In the waning days of the 19th century, British cavalry troops dispatched to fight the Boer War, in South Africa, were soon so short of provisions that they were forced to slaughter their horses for food, often making a meat soup called “chervil” (unrelated to the herb of the same name) and a pasty fashioned from boiled horse flesh and jelly. But the remains of their trusty mounts may not have been the worst meals these Brits were forced to endure. Maconochie Brothers, a company in Fraserburgh, Scotland, won a contract to supply the troops with a canned beef stew—made largely of sliced carrots, potatoes, onions, beans, and sometimes turnips—swimming in a thin, soup-like gravy. (Maconochie stew was also a staple for British troops in World War I.) The small tins were meant to be heated in boiling water, but that was rarely feasible on the battlefield. When cold, the “Maconochie Army Ration” was typically laden with chunks of congealed fat. It not only tasted bad (one reporter labeled it “an inferior grade of garbage”), but caused a kind of flatulence that made being in close quarters with comrades a truly memorable experience.

┄┄┄┄┄┄┄┄┄┄┄┄┄┄┄┄┄┄┄┄

Jobs =>
- a) According to the text about Boer War rations, in what town was the Maconochie Brothers company based?
- b) Extend the passage on Maconochie stew and British army rations, continuing from its final sentence.

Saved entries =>
┄┄┄┄┄┄┄┄┄┄┄┄┄┄┄┄┄┄┄┄

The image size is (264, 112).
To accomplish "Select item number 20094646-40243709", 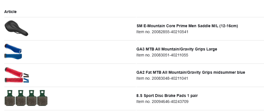I will 162,102.

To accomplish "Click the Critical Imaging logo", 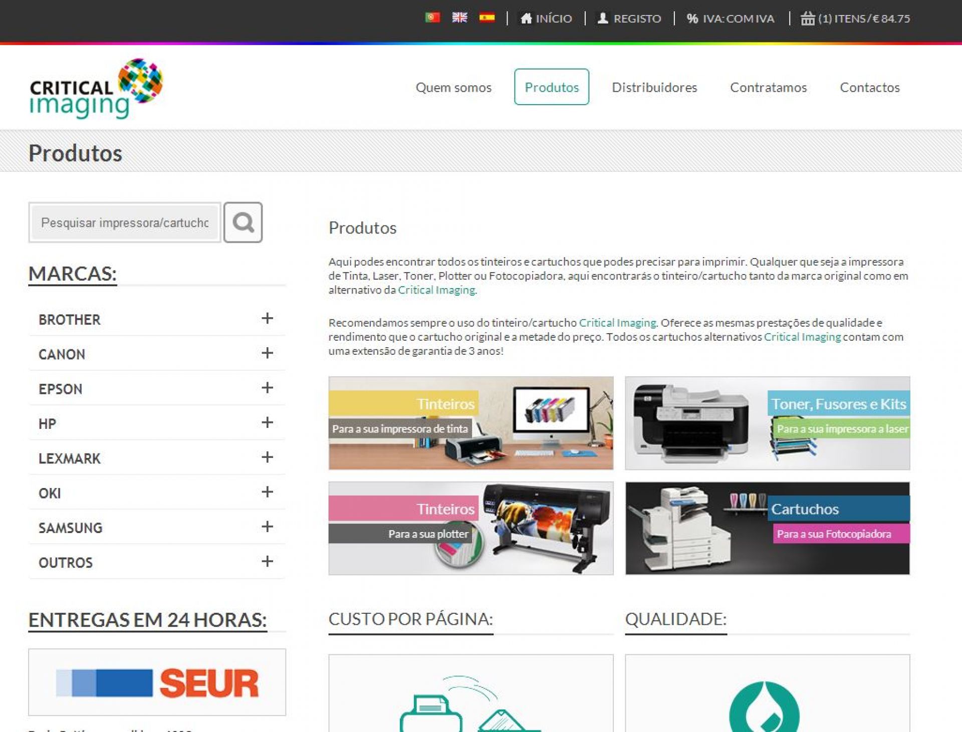I will click(x=96, y=88).
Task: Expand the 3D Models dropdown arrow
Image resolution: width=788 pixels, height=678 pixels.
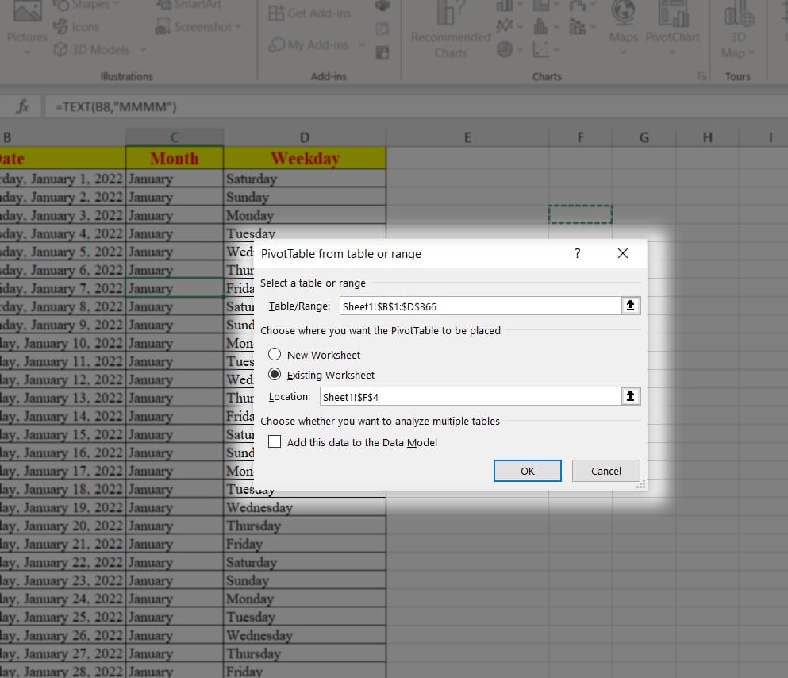Action: click(143, 49)
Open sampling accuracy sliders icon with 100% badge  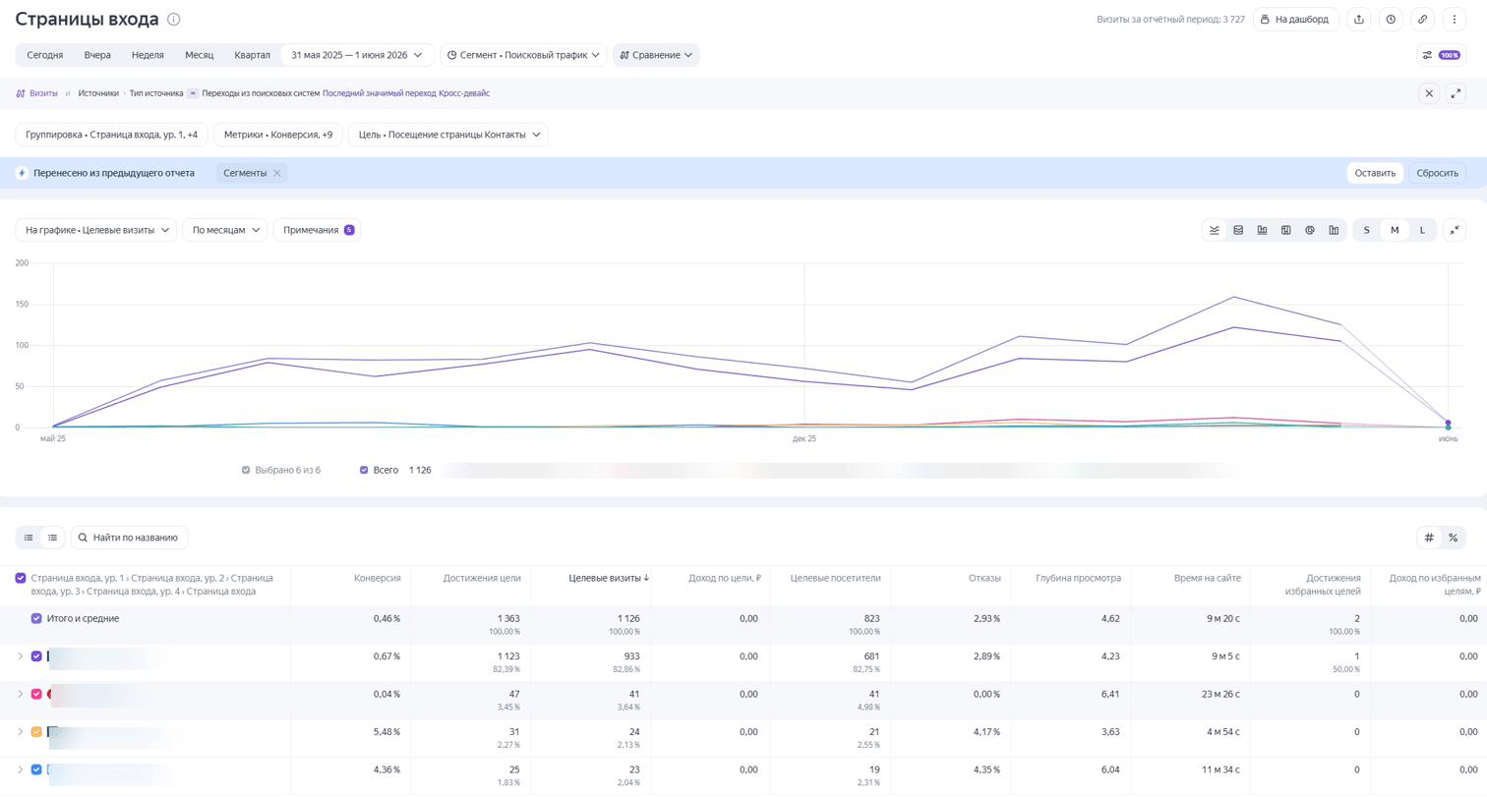pos(1441,55)
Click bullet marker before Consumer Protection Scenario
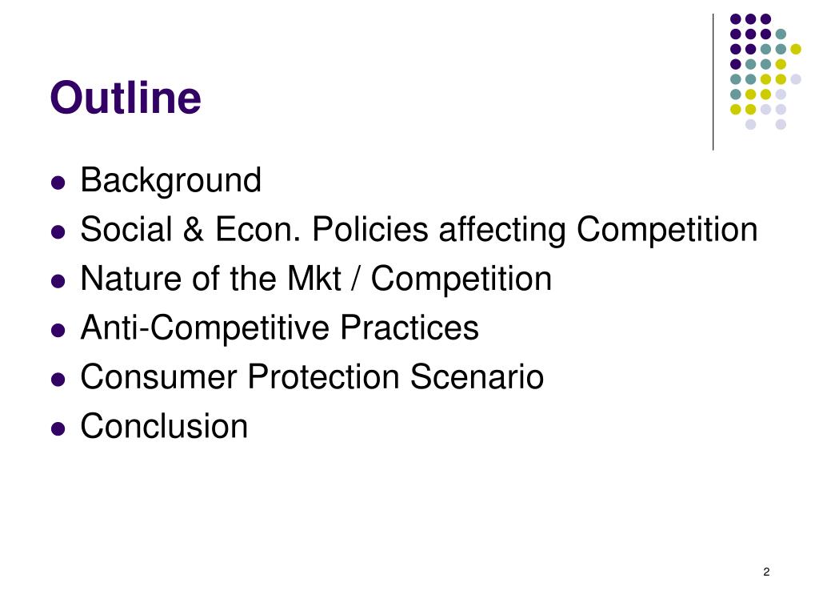819x615 pixels. 58,380
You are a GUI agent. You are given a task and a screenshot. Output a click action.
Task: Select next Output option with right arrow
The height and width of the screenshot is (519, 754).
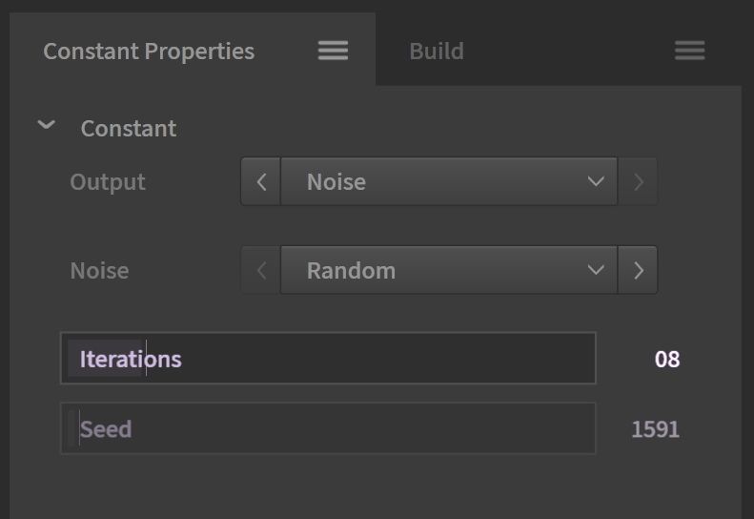638,182
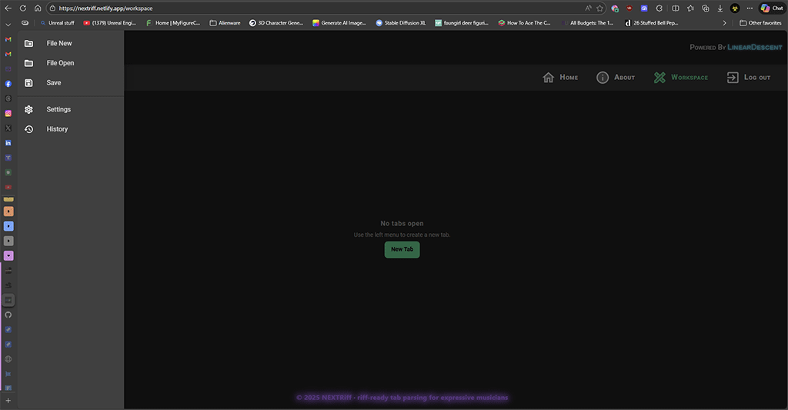Click the About info circle icon
Image resolution: width=788 pixels, height=410 pixels.
pyautogui.click(x=603, y=77)
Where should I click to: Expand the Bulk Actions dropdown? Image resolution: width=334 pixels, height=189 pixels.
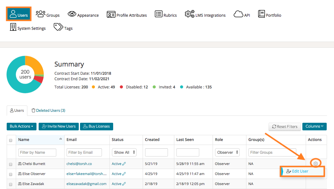pyautogui.click(x=22, y=126)
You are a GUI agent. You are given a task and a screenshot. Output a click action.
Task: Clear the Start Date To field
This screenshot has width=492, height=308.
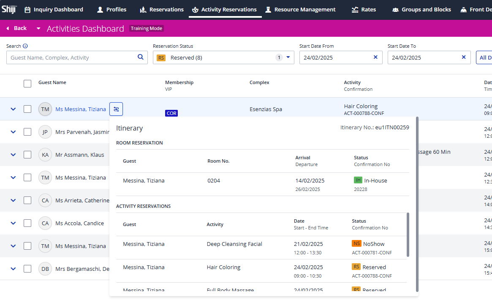[464, 57]
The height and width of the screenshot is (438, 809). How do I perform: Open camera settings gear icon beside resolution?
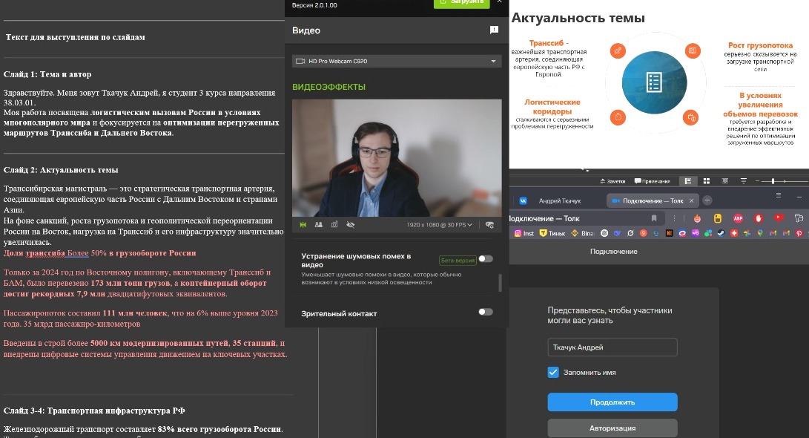(489, 224)
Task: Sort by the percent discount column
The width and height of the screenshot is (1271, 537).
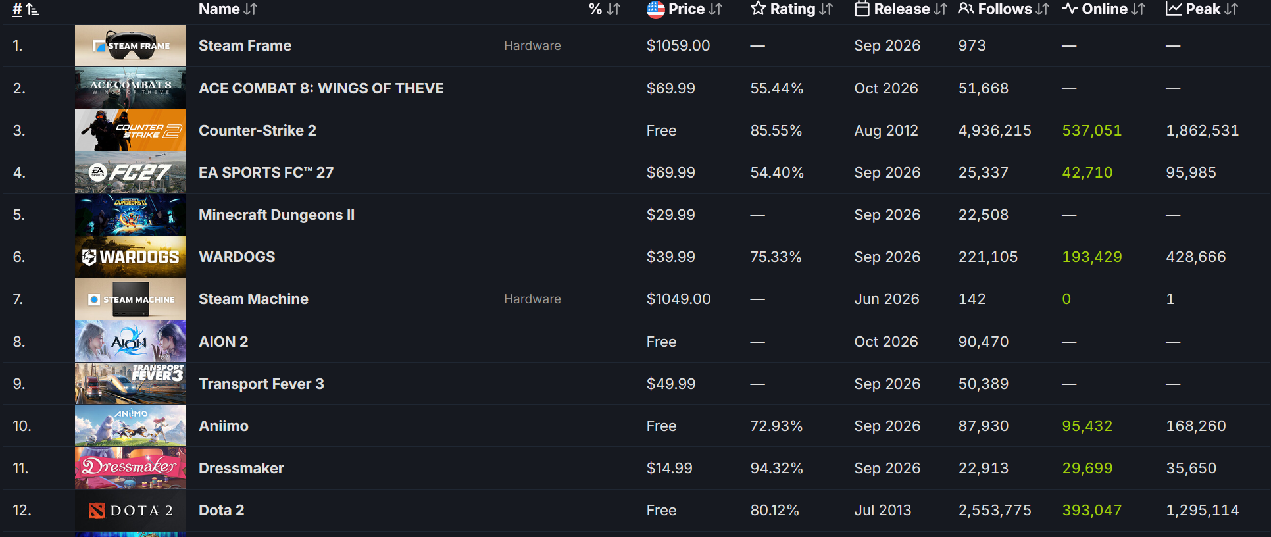Action: [x=605, y=9]
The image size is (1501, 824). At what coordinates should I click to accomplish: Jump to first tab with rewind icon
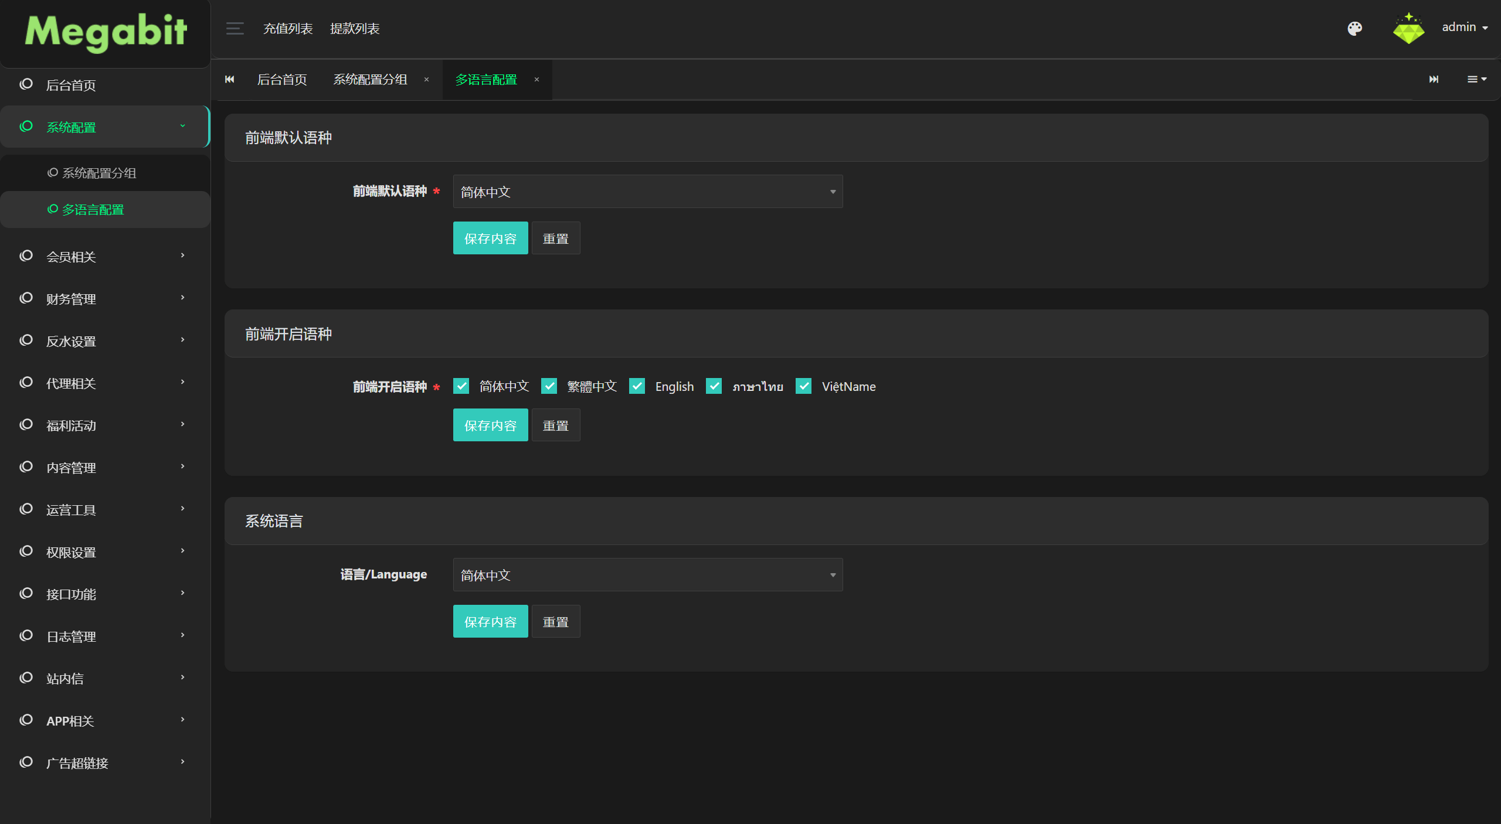[x=230, y=79]
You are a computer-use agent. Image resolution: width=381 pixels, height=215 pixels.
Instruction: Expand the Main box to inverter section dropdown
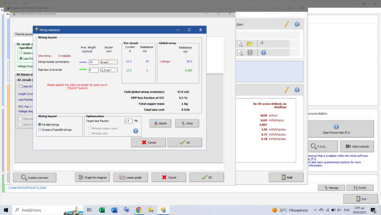pyautogui.click(x=115, y=70)
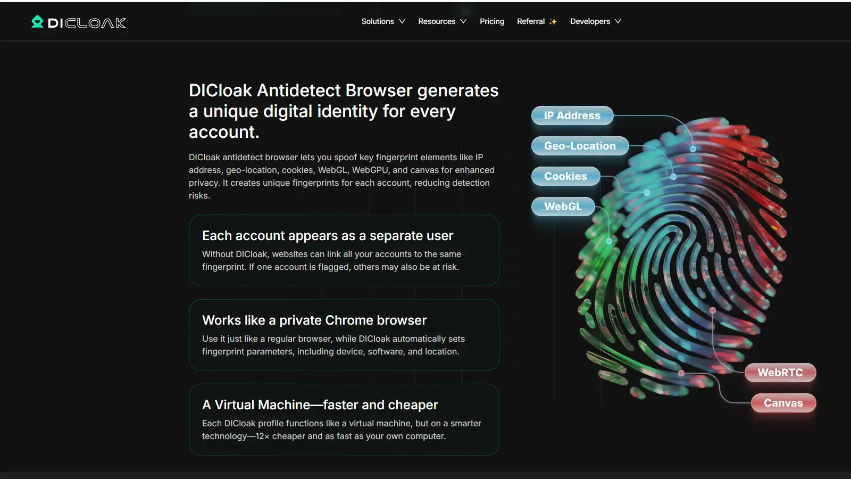
Task: Click the Geo-Location label pill
Action: tap(579, 146)
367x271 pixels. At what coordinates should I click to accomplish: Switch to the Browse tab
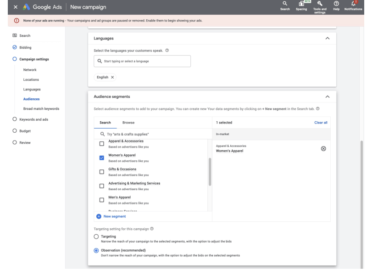(x=128, y=123)
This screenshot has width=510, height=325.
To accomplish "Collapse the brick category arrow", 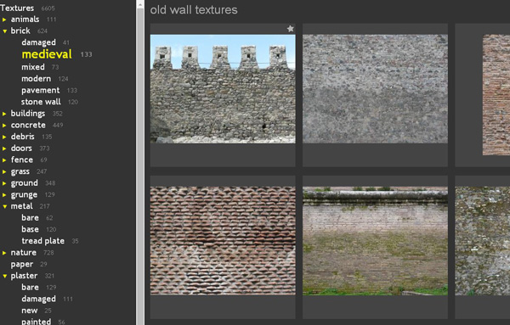I will (x=4, y=31).
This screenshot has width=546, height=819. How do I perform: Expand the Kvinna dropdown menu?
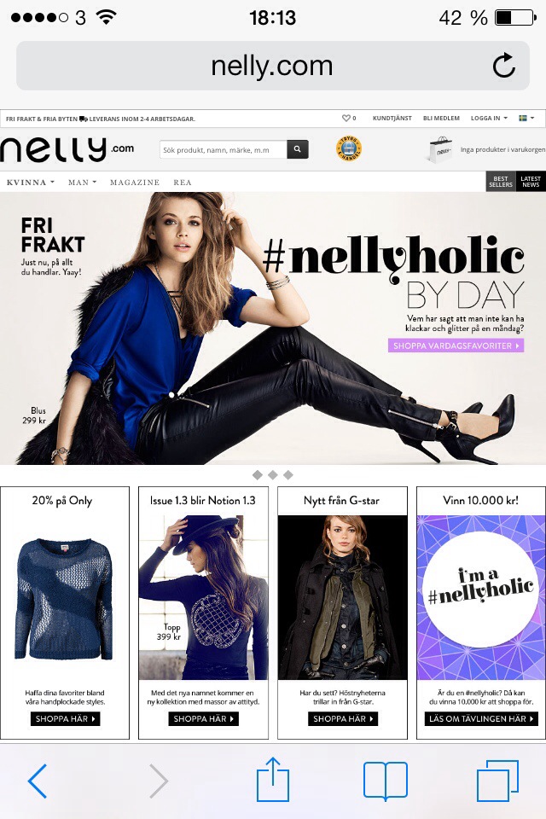point(31,183)
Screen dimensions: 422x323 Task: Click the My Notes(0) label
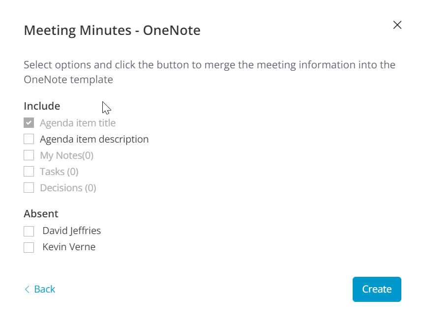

┄┄┄┄┄┄┄┄┄┄┄┄┄┄┄┄┄┄┄┄

Outputs in order =>
- a) Fraserburgh, Scotland.

- b)
During the winter of 1777–1778, the Revolutionary War troops under the command of General George Washington at Valley Forge, Pennsylvania, were forced to endure a host of miserable conditions, most notably a critical lack of shoes, blankets, and clothing substantial enough to shield them from the rain and cold. And then there was the food: With few provisions to feed some 10,000 soldiers, the main meal was often firecake—a doughy, bread-like mixture of flour and water, flattened into dense patties, that was baked on a rock in or near a campfire until blackened. The dietary staple was so utterly tasteless that the soldiers hoped that ashes from the fire might add a little flavor.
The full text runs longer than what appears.